Material provided:
--*--
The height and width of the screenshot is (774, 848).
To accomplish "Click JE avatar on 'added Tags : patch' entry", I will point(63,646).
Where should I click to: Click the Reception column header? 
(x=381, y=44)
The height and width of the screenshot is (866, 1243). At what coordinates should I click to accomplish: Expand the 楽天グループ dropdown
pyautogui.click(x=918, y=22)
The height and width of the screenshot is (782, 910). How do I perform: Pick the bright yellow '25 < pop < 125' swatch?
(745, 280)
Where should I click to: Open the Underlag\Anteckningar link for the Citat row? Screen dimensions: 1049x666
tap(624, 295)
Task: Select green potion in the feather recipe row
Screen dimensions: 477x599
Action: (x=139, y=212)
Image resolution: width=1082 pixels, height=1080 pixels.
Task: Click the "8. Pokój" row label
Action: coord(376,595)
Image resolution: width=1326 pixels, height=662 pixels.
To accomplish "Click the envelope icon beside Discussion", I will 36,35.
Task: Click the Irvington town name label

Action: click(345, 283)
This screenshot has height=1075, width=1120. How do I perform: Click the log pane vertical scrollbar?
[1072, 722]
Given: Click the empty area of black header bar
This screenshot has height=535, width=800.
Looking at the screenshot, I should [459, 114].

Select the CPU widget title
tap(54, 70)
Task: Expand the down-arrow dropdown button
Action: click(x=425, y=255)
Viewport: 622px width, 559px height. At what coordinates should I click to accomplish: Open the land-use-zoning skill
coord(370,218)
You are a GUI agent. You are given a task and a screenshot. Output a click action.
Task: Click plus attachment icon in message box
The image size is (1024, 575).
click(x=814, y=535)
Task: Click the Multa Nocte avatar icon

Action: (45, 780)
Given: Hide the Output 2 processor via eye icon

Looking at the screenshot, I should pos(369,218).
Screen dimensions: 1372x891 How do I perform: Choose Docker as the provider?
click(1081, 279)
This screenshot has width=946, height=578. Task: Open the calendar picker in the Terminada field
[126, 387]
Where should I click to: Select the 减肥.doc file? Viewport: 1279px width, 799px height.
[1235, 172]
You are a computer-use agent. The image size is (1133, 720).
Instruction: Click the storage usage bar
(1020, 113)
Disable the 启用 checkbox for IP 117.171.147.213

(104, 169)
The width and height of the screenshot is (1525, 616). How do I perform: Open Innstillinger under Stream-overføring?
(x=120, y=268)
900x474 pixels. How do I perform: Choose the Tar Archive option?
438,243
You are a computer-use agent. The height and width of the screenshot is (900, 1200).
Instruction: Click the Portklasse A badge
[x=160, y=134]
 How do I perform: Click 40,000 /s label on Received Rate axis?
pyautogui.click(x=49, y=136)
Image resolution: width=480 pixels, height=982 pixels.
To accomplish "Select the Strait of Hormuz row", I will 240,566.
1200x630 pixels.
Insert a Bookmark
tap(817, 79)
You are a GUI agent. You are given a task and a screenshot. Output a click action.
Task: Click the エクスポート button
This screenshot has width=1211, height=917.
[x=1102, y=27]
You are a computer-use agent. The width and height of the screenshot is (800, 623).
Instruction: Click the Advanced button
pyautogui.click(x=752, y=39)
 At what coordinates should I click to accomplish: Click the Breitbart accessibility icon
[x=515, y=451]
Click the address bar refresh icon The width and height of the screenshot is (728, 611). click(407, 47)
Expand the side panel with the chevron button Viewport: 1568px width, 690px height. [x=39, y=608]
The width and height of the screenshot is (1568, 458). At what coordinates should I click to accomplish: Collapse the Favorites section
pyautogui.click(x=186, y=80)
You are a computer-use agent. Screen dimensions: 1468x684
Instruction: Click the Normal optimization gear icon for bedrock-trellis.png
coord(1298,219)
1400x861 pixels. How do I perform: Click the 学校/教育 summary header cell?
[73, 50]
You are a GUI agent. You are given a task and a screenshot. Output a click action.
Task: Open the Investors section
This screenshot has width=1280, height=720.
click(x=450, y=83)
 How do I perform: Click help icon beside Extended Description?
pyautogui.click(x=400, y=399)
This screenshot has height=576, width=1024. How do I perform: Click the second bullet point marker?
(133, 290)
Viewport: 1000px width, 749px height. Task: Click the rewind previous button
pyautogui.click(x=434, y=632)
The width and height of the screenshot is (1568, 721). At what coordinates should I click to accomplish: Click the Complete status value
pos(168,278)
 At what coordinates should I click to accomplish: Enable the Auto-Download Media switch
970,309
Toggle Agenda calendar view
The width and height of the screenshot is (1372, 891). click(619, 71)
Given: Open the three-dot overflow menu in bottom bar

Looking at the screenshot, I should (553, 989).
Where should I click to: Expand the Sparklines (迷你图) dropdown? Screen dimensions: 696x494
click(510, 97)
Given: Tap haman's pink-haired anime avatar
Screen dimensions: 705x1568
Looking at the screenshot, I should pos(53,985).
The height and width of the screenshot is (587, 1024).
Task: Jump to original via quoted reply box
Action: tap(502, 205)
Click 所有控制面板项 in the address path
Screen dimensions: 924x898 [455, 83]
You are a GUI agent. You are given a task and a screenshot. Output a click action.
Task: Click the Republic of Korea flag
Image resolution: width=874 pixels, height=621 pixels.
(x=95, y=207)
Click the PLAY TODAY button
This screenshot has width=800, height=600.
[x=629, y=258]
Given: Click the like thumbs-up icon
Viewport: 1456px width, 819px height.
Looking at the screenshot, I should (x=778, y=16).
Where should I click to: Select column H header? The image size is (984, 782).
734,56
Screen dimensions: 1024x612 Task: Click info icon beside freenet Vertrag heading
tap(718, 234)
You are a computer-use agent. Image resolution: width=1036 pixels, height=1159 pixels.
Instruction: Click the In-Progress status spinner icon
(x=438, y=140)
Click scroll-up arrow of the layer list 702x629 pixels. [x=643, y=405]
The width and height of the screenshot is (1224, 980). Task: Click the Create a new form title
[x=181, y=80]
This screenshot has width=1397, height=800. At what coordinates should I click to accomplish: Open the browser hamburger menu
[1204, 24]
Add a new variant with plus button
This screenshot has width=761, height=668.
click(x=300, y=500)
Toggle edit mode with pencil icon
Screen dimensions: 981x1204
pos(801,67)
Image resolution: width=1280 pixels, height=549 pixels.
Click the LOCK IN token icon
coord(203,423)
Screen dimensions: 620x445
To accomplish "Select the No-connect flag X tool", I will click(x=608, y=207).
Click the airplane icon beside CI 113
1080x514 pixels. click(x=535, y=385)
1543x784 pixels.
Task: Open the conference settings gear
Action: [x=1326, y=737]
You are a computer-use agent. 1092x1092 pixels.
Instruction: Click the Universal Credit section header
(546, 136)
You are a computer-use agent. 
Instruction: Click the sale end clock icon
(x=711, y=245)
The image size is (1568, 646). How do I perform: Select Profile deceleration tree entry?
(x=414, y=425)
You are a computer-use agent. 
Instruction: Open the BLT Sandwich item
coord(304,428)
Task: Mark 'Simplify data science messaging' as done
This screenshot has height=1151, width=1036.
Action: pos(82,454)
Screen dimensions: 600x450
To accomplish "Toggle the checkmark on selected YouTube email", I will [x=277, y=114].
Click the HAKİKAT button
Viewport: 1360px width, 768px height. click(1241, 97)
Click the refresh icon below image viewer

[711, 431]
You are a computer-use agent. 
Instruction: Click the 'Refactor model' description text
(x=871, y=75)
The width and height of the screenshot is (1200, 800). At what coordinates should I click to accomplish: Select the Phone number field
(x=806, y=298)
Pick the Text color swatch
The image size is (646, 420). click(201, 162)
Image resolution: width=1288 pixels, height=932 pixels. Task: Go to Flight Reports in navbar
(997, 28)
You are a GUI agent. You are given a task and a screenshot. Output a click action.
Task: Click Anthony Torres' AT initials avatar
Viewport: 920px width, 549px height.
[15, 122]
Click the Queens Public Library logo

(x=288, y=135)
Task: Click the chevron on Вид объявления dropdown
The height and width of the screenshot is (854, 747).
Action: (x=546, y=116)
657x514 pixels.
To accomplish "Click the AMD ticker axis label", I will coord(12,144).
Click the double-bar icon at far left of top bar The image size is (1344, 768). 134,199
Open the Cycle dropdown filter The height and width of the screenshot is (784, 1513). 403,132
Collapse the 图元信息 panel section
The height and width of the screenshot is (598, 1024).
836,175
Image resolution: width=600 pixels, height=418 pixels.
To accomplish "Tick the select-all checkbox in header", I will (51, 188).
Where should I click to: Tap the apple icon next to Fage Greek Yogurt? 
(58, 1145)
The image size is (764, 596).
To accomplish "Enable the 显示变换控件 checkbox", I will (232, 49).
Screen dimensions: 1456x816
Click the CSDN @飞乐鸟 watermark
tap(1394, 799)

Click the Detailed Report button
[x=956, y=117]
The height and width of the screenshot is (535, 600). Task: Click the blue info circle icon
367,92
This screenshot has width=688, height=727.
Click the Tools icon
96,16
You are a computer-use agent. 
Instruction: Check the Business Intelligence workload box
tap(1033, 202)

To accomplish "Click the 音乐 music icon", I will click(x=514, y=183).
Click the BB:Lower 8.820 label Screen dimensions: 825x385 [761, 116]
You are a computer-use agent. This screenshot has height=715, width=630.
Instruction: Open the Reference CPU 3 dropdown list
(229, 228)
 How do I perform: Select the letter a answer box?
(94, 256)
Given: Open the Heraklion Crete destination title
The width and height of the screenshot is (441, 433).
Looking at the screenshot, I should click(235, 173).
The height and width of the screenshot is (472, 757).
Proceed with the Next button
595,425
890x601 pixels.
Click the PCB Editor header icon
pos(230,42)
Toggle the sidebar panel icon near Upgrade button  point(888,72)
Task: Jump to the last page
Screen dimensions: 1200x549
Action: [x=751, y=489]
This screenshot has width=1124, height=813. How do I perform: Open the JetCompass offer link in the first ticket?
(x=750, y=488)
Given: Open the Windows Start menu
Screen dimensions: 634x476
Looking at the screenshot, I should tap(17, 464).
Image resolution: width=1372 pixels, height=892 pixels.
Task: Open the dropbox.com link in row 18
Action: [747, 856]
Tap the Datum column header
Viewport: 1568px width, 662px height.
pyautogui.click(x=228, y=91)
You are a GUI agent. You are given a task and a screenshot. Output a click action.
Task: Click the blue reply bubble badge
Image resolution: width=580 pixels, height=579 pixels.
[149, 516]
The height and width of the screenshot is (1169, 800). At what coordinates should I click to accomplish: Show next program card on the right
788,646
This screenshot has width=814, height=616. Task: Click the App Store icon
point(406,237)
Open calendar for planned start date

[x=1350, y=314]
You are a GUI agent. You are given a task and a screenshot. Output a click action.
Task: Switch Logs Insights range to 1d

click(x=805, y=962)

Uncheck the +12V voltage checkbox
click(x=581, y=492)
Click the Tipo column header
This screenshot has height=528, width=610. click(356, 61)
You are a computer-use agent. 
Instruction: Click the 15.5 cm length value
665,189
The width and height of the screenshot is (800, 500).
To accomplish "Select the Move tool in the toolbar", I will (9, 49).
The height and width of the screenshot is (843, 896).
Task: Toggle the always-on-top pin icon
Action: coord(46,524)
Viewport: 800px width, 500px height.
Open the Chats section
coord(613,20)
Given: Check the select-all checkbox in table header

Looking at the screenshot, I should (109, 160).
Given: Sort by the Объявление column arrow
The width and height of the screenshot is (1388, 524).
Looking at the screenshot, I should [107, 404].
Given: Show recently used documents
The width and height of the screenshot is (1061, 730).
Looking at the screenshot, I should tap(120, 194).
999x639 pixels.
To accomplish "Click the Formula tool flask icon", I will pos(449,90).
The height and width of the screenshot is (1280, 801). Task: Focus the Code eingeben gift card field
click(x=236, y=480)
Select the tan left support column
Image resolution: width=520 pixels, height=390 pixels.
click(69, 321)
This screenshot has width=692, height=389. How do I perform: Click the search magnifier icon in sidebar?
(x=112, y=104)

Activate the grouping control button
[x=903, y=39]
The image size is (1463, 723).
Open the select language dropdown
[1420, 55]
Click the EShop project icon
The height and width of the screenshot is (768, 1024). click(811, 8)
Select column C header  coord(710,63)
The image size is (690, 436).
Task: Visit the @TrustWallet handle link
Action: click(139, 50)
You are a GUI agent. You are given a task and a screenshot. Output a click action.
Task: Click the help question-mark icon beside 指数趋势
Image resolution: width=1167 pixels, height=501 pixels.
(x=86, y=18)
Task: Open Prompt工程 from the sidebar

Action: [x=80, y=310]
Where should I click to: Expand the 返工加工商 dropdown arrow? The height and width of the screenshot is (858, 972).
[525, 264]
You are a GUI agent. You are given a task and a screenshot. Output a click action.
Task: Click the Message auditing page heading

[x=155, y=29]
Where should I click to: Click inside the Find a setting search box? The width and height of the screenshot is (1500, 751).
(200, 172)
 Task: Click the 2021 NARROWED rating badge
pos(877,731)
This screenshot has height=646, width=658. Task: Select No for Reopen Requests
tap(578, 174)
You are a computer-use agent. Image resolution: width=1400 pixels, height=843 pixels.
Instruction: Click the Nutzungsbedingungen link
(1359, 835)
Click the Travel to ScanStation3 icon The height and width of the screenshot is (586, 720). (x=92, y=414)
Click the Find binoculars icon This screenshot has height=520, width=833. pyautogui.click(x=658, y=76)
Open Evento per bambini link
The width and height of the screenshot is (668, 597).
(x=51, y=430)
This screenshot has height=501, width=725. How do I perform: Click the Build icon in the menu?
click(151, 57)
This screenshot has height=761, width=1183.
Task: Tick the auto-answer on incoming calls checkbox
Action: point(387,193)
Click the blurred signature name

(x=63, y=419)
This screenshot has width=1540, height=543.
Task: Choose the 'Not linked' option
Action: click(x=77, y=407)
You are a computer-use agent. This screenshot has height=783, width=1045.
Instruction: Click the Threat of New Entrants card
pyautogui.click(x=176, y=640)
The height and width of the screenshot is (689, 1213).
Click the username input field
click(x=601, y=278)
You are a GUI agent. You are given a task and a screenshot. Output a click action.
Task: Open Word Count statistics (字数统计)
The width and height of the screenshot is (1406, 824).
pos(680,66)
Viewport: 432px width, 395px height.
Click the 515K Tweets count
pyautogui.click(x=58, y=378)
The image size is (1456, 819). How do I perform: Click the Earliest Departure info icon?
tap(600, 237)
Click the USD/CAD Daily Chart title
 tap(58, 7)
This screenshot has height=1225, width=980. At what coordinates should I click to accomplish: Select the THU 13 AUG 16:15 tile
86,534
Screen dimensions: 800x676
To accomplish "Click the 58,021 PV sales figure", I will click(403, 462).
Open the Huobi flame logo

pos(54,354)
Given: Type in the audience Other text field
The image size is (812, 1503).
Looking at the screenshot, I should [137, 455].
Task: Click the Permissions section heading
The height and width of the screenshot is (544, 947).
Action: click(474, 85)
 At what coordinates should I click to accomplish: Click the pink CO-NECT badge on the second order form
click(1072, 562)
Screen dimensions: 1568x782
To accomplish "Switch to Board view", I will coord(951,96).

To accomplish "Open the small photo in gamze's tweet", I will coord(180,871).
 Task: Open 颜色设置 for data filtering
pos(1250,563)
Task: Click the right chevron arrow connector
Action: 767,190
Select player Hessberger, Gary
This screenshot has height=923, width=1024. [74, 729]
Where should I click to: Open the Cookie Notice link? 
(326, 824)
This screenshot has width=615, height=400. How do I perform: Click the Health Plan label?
--*--
Work order:
From the listing above, collect every line that mentions the word "flag".

Exercise response:
Task: Click the Republic of Korea flag
To accomplish "Select the No-connect flag X tool", I will click(x=608, y=207).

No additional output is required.